Ainda sobre mobilidade, o senhor diz que há uma “questão cultural” de Florianópolis em relação aos carros, não é?
De fato, o morador de Florianópolis é muito vinculado ao automóvel. A questão da mobilidade está intrinsecamente ligada a um deslocamento de maneira tranquila, adequada e a baixo custo, mas dada à falta de transporte público, especialmente na região metropolitana, as pessoas usam carro e moto. Porque não tem como chegar em horários adequados nos destinos.
Essa é uma deficiência da cidade. Enquanto não tiver um bom sistema de transporte público, eficiente e competitivo em relação ao tempo de deslocamento, conforto, etc, a coisa realmente vai complicar.
E sinto também que cada vez mais as pessoas querem mais uma faixa de rolagem – bobagem, foi feito isso na Via Expressa e continua tudo congestionado. O carro é um bicho muito espaçoso, tendo espaço, ele toma conta.
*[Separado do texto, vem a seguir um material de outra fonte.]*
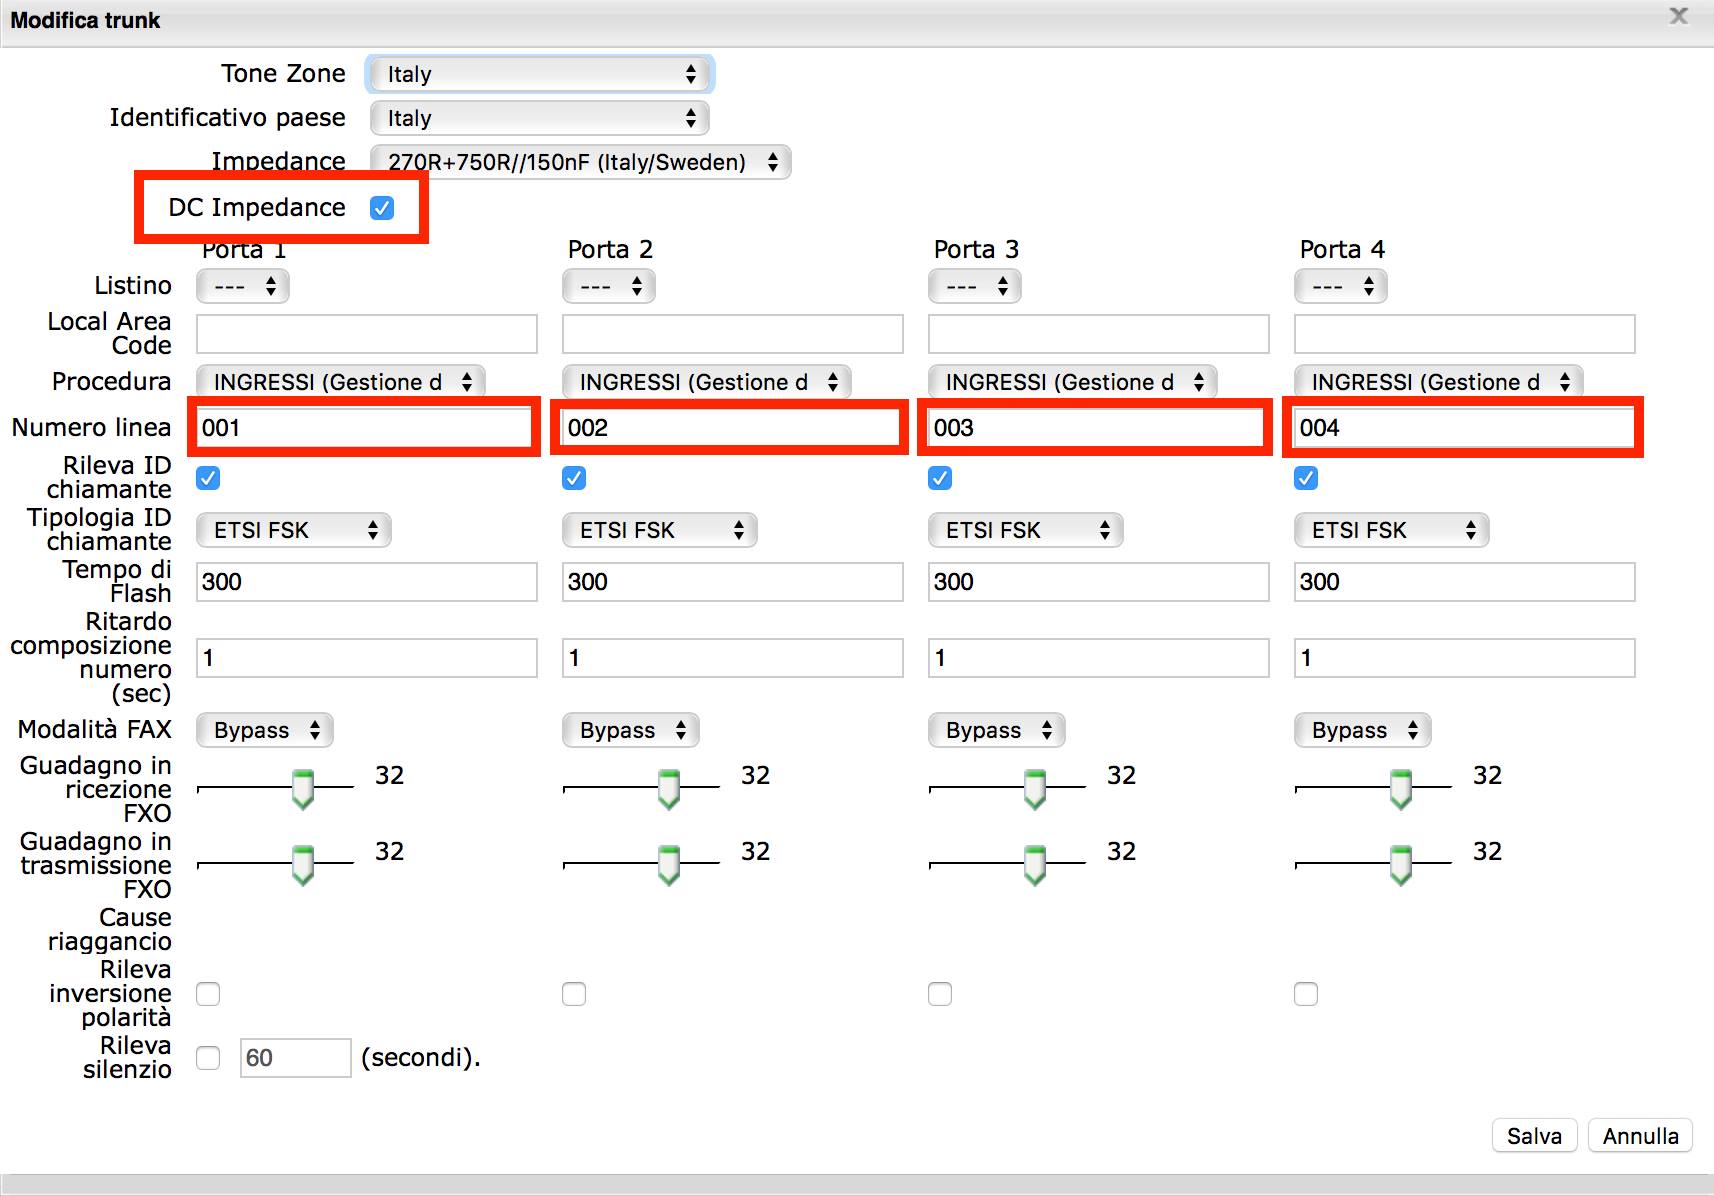This screenshot has width=1714, height=1196.
Task: Enable the Rileva silenzio checkbox
Action: [208, 1058]
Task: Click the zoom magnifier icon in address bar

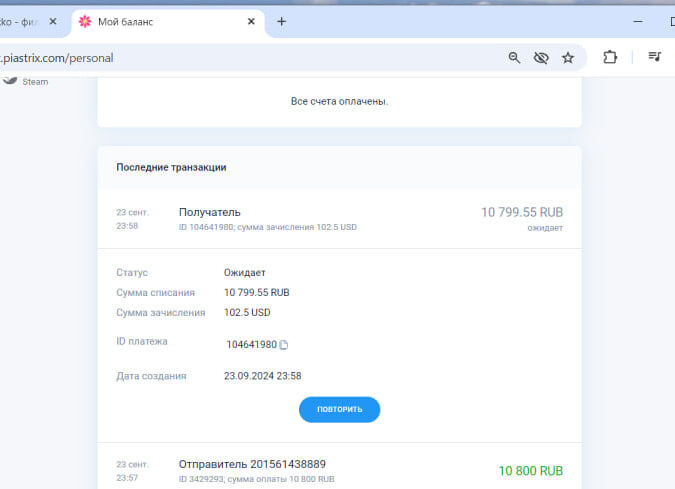Action: click(514, 58)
Quando o assunto é habitação social, o senhor fala que a cidade não pode criar guetos.
Sim, a melhor forma de morar é ter uma vizinhança diversificada, não só em termos de padrões, habitacionais, apartamentos, casas, etc, mas também em função da renda.
Esse troço de criar um bairro só de habitação social é um erro tremendo. É não aprender com o que aconteceu nas décadas de 1970 e 80 com o BNH (o extinto Banco Nacional de Habitação). Aqueles monstros com 20 mil unidades todas iguaizinhas lá longe, na periferia. Mas sem transporte e serviços, nada.